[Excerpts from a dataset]
=== Begin Enclosure ===

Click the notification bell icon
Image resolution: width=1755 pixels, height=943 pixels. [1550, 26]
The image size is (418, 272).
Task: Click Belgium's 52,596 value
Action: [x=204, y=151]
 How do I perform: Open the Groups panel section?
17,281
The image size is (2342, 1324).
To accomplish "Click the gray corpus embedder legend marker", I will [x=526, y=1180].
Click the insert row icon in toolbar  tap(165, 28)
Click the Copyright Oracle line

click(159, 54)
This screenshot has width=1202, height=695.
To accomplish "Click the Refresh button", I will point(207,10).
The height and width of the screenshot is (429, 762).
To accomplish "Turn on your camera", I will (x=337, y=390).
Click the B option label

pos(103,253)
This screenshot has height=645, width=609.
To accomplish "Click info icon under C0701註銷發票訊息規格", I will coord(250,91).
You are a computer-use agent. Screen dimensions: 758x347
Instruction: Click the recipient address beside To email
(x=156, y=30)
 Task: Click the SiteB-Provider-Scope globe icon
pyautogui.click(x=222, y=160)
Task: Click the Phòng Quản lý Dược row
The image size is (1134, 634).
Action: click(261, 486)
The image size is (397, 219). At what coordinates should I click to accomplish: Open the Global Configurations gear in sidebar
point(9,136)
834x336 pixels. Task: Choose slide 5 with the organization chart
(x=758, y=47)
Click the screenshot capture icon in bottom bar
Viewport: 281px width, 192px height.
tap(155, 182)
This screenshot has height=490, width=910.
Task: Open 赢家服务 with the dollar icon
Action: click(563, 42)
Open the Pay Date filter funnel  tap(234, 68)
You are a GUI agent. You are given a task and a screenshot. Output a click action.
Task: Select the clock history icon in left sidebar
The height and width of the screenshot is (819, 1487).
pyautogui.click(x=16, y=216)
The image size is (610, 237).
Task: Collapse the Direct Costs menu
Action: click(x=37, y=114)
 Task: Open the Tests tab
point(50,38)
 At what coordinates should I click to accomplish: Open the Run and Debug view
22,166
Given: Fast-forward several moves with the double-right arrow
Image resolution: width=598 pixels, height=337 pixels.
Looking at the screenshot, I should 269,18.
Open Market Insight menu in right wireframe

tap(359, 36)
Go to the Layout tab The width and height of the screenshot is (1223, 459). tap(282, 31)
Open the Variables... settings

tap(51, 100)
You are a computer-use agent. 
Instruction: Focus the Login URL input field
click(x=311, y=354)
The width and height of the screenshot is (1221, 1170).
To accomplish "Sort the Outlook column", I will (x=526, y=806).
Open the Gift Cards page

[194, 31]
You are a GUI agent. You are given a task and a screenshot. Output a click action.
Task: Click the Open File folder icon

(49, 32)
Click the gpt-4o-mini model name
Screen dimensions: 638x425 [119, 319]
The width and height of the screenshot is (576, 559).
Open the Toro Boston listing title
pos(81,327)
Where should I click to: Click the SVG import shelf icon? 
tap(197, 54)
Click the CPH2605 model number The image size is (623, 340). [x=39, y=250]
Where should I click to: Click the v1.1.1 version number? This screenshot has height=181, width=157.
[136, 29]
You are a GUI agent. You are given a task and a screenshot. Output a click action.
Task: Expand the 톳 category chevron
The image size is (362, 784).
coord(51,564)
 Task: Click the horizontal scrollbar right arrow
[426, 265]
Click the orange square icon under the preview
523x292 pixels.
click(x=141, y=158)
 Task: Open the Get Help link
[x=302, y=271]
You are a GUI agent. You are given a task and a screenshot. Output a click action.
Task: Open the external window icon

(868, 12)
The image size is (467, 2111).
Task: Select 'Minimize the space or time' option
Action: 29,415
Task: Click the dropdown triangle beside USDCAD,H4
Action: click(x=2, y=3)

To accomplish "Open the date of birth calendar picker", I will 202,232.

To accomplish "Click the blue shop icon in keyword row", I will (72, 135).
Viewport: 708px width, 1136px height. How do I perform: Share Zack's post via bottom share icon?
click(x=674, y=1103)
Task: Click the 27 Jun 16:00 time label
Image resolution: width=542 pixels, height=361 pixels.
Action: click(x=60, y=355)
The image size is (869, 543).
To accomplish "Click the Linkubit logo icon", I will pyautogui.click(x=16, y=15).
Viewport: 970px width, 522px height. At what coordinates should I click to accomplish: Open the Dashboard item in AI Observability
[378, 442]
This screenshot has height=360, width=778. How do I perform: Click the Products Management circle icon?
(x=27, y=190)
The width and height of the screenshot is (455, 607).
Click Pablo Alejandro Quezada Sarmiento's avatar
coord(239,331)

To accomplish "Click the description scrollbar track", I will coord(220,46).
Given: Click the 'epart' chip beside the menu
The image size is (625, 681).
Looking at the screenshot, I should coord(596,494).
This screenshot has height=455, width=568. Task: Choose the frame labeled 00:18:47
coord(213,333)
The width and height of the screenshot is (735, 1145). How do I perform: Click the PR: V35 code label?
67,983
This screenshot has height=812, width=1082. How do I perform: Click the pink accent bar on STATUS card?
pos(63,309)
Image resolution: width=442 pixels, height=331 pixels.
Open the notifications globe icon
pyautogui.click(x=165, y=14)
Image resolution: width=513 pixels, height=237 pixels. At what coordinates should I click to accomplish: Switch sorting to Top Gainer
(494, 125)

=== End Enclosure ===

## WORK TO COMPLETE
Your answer should be all of the records, transcribed exactly.

## ANSWER TO THIS PROBLEM
Click the notification bell icon
Image resolution: width=1755 pixels, height=943 pixels. [1550, 26]
The image size is (418, 272).
Task: Click Belgium's 52,596 value
Action: [x=204, y=151]
 How do I perform: Open the Groups panel section?
17,281
The image size is (2342, 1324).
To accomplish "Click the gray corpus embedder legend marker", I will [x=526, y=1180].
Click the insert row icon in toolbar  tap(165, 28)
Click the Copyright Oracle line

click(159, 54)
This screenshot has width=1202, height=695.
To accomplish "Click the Refresh button", I will point(207,10).
The height and width of the screenshot is (429, 762).
To accomplish "Turn on your camera", I will (x=337, y=390).
Click the B option label

pos(103,253)
This screenshot has height=645, width=609.
To accomplish "Click info icon under C0701註銷發票訊息規格", I will coord(250,91).
You are a computer-use agent. Screen dimensions: 758x347
Instruction: Click the recipient address beside To email
(x=156, y=30)
 Task: Click the SiteB-Provider-Scope globe icon
pyautogui.click(x=222, y=160)
Task: Click the Phòng Quản lý Dược row
The image size is (1134, 634).
Action: click(261, 486)
The image size is (397, 219). At what coordinates should I click to accomplish: Open the Global Configurations gear in sidebar
point(9,136)
834x336 pixels. Task: Choose slide 5 with the organization chart
(x=758, y=47)
Click the screenshot capture icon in bottom bar
Viewport: 281px width, 192px height.
tap(155, 182)
This screenshot has height=490, width=910.
Task: Open 赢家服务 with the dollar icon
Action: click(563, 42)
Open the Pay Date filter funnel  tap(234, 68)
You are a GUI agent. You are given a task and a screenshot. Output a click action.
Task: Select the clock history icon in left sidebar
The height and width of the screenshot is (819, 1487).
pyautogui.click(x=16, y=216)
The image size is (610, 237).
Task: Collapse the Direct Costs menu
Action: click(x=37, y=114)
 Task: Open the Tests tab
point(50,38)
 At what coordinates should I click to accomplish: Open the Run and Debug view
22,166
Given: Fast-forward several moves with the double-right arrow
Image resolution: width=598 pixels, height=337 pixels.
Looking at the screenshot, I should 269,18.
Open Market Insight menu in right wireframe

tap(359, 36)
Go to the Layout tab The width and height of the screenshot is (1223, 459). tap(282, 31)
Open the Variables... settings

tap(51, 100)
You are a computer-use agent. 
Instruction: Focus the Login URL input field
click(x=311, y=354)
The width and height of the screenshot is (1221, 1170).
To accomplish "Sort the Outlook column", I will (x=526, y=806).
Open the Gift Cards page

[194, 31]
You are a GUI agent. You are given a task and a screenshot. Output a click action.
Task: Click the Open File folder icon

(49, 32)
Click the gpt-4o-mini model name
Screen dimensions: 638x425 [119, 319]
The width and height of the screenshot is (576, 559).
Open the Toro Boston listing title
pos(81,327)
Where should I click to: Click the SVG import shelf icon? 
tap(197, 54)
Click the CPH2605 model number The image size is (623, 340). [x=39, y=250]
Where should I click to: Click the v1.1.1 version number? This screenshot has height=181, width=157.
[136, 29]
You are a GUI agent. You are given a task and a screenshot. Output a click action.
Task: Expand the 톳 category chevron
The image size is (362, 784).
coord(51,564)
 Task: Click the horizontal scrollbar right arrow
[426, 265]
Click the orange square icon under the preview
523x292 pixels.
click(x=141, y=158)
 Task: Open the Get Help link
[x=302, y=271]
You are a GUI agent. You are given a task and a screenshot. Output a click action.
Task: Open the external window icon

(868, 12)
The image size is (467, 2111).
Task: Select 'Minimize the space or time' option
Action: 29,415
Task: Click the dropdown triangle beside USDCAD,H4
Action: click(x=2, y=3)

To accomplish "Open the date of birth calendar picker", I will 202,232.

To accomplish "Click the blue shop icon in keyword row", I will (72, 135).
Viewport: 708px width, 1136px height. How do I perform: Share Zack's post via bottom share icon?
click(x=674, y=1103)
Task: Click the 27 Jun 16:00 time label
Image resolution: width=542 pixels, height=361 pixels.
Action: click(x=60, y=355)
The image size is (869, 543).
To accomplish "Click the Linkubit logo icon", I will pyautogui.click(x=16, y=15).
Viewport: 970px width, 522px height. At what coordinates should I click to accomplish: Open the Dashboard item in AI Observability
[378, 442]
This screenshot has height=360, width=778. How do I perform: Click the Products Management circle icon?
(x=27, y=190)
The width and height of the screenshot is (455, 607).
Click Pablo Alejandro Quezada Sarmiento's avatar
coord(239,331)

To accomplish "Click the description scrollbar track", I will coord(220,46).
Given: Click the 'epart' chip beside the menu
The image size is (625, 681).
Looking at the screenshot, I should coord(596,494).
This screenshot has height=455, width=568. Task: Choose the frame labeled 00:18:47
coord(213,333)
The width and height of the screenshot is (735, 1145). How do I perform: Click the PR: V35 code label?
67,983
This screenshot has height=812, width=1082. How do I perform: Click the pink accent bar on STATUS card?
pos(63,309)
Image resolution: width=442 pixels, height=331 pixels.
Open the notifications globe icon
pyautogui.click(x=165, y=14)
Image resolution: width=513 pixels, height=237 pixels. At what coordinates should I click to accomplish: Switch sorting to Top Gainer
(494, 125)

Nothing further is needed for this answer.